If writing boilerplate becomes effortless, then you'll write more of it, instead of feeling the pain of writing it and then trying to reduce it, because you don't want to spend time writing it.
And since Copilot was accepted as a way to help the developers on the teams, the increase of boilerplate have been immersive.
I'm borderline pissed, but mostly at our own development processes, not at Copilot per se. But damn if I didn't wish it existed somehow, although it was inevitable it would at one point.
What I have seen about it ranged from things that can be nearly just as well handled by your $EDITOR's snippet functionality to things where my argument kicked in - I have to verify this generated code does what I want, ergo I have to read and understand something not written by me. Paired with the at least somewhat legally and ethical questionable source of the training data, this is not for me.
Has it really? Or are you worried that this is something that will happen?
Of course I don't know how other people use it but I find that it's very much like having a fairly skilled pair programmer on board.
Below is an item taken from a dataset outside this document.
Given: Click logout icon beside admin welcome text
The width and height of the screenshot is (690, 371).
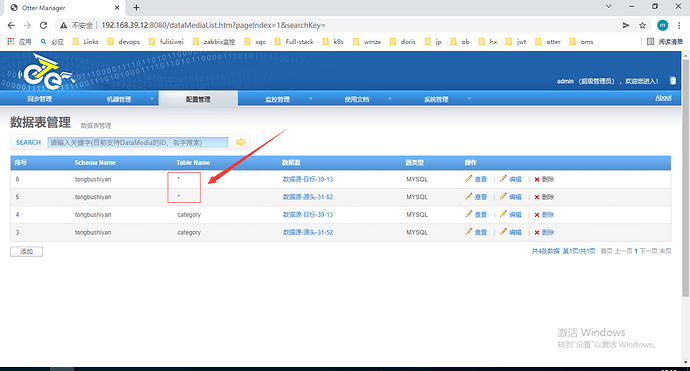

I still need to do a lot of work but I get genuine help. I don't find that I personally write more boilerplate code than before, every programming principle applies as it always has.
ad.: Code review takes less time than writing code for the same reason reading a book takes less time than writing one. Distillation and organization of ideas requires expertise gained through experience and long thought. Reading a book requires reading ability.
Understanding a book (and the intricacies underlying it) takes effort on the order of the original writing, but most people don't seek that level of understanding. The same is true of code.
Why not get some of the freed up, Copilot augmented developer labor budget moved to testing and do more there or build more tools to make your personal, boilerplate, repetitive tasks more efficient?
If the coders are truly just dumping bad code your way, that's an externality and the cost should be called out.
Often I have times where I'm think about a specific piece of code that I need and I have it partially in my head and github copilot "just completes" it. I press tab and that's it.
I'm not talking about writing entire functions where you have to mentally strain yourself to understand what it wrote.
But I've never seen any autocompleter do it so good then github copilot. Even for documentation purposes like JSdoc and related commenting system it's amazing.
It's a tool I pay for now since it's proven to be a tool that increases my productivity.
Is it gonna replace us? I hope not, but it does look promising as one of those tools people will talk about in the future.
One simple example that I've had to reject more than once.
- Function 1 does something
- Developer needs something like Function 1 but minor change
- Developer starts typing name of function which has a similar name to Function 1, but again, minor difference
- Copilot helpfully suggests copy-pasting Function 1 but with the small change incorporated
- Developer accepts it, commits and sends the patch my way
Rather than extracting the common behavior into it's own function and call that from both of them, refactors which Copilot doesn't suggest, the developers is fine with just copy-pasting the function.
Now we have to maintain two full slightly different functions, rather than 1 full functions + 2 minor ones.
Obviously a small example, and it wouldn't be worth extracting it the first time it happens or on a smaller scale. But once you have entire teams doing something like this, it becomes a bit harder to justify copy-paste approach, especially when you want the codebase not to evolve to complete spaghetti.
And finally, I'm not blaming the tool, it's not Copilots fault. But it does seem to have made developers who rely on it think less, compared to the ones that don't.
Helping write boilerplate is to Copilot what cropping is to Photoshop.
Some of the ways I've found Copilot a powerful tool in my toolbox: Writing missing comments (especially unfamiliar code bases), "translating" parts of unfamiliar code to a more familiar language, suggesting ideas for how to implement a feature (!) in comments.
The writing is on the wall. Programming as we know it is going to end. We should be embracing these tools and should start moving from software developers to software architects role.